Ya estoy trabajando en un nuevo video, que es el del Abuelo y el Trilero, con unas mejoras de los dobles, y las cuentas, gracias por corregirme  :Smile1:

----------


## DaarkBro

> Ya estoy trabajando en un nuevo video, que es el del Abuelo y el Trilero


Ale, deberías seguir trabajando en esta _Historia de Amor con Cartas_. Fíjate, Coloclom te ha dado unos cuaaaaaaaaaantos consejos para que mejores *éste* juego; por ende, deberías agarrar lo que te dice... ¡y ponerlo en marcha!
Si subes un juego; te dan consejos; los aceptas pero no los trabajas; ya después, cuando subas otros, los usuario dirán: "Vaya, a este fue el que le di consejos del otro juego pero no los trabajó, ¿para qué me jodo?, adiós." 

Yo varias veces cometí ese error. He subido varios videos; me han dado consejos pero no me he vuelto a grabar para que vean mis mejorías. Sí los he trabajado (los consejos) pero no me he grabado. Pero bueno... nunca es tarde para aprender ¿verdad?.  :Smile1: 

Saludos.

SECCIÓN DE DATOS »

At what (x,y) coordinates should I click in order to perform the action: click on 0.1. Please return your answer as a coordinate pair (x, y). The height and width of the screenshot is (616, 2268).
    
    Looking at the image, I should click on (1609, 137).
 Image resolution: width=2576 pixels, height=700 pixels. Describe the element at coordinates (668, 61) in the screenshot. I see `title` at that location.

ENUNCIADO 1 »
Responde según el hilo del foro:
(a) ¿Qué nuevo video dice estar preparando el primer mensaje?
(b) ¿Con qué título se refiere DaarkBro al juego en el que debería seguir trabajando?
(c) ¿Qué error reconoce DaarkBro haber cometido varias veces?
ENUNCIADO 2 »
Prolonga el hilo del foro con un nuevo mensaje que siga al último texto.

RESPUESTA 1 »
(a) El del Abuelo y el Trilero.
(b) _Historia de Amor con Cartas_.
(c) Subió varios videos y recibió consejos, pero no se volvió a grabar para que vieran sus mejorías.

RESPUESTA 2 »
----------


## Tereso

¡Hola, Alejandro!

Un consejo, trata de darle un mejor ritmo a la charla. Busca entonar mejor las frases, y darle más fluidez, la historia suena como si la estuvieras leyendo. Debe sonar como algo que sacas de la mente, ya que se supone que es una experiencia personal, como si contaras algo realmente te pasó.

Es lo que te puedo decir, no vi el video, sólo lo escuché (tres veces), espero que te pueda ayudar en algo mi comentario.

¡Saludos!

----------


## renard

Yo sigo opinando lo mismo,me gustaria verte hacer otro juego,para hacer este juego y que resulte atractivo hay que llamarse Rene o Tamariz puede que Chelman pero para nosotros pobres mortales no creo que le saquemos el jugo suficiente para hacerlo atractivo.Ahora hace lo que quieras con el tiempo me daras la razon,ojala me la quites si es asi estare encantado de reconocerlo.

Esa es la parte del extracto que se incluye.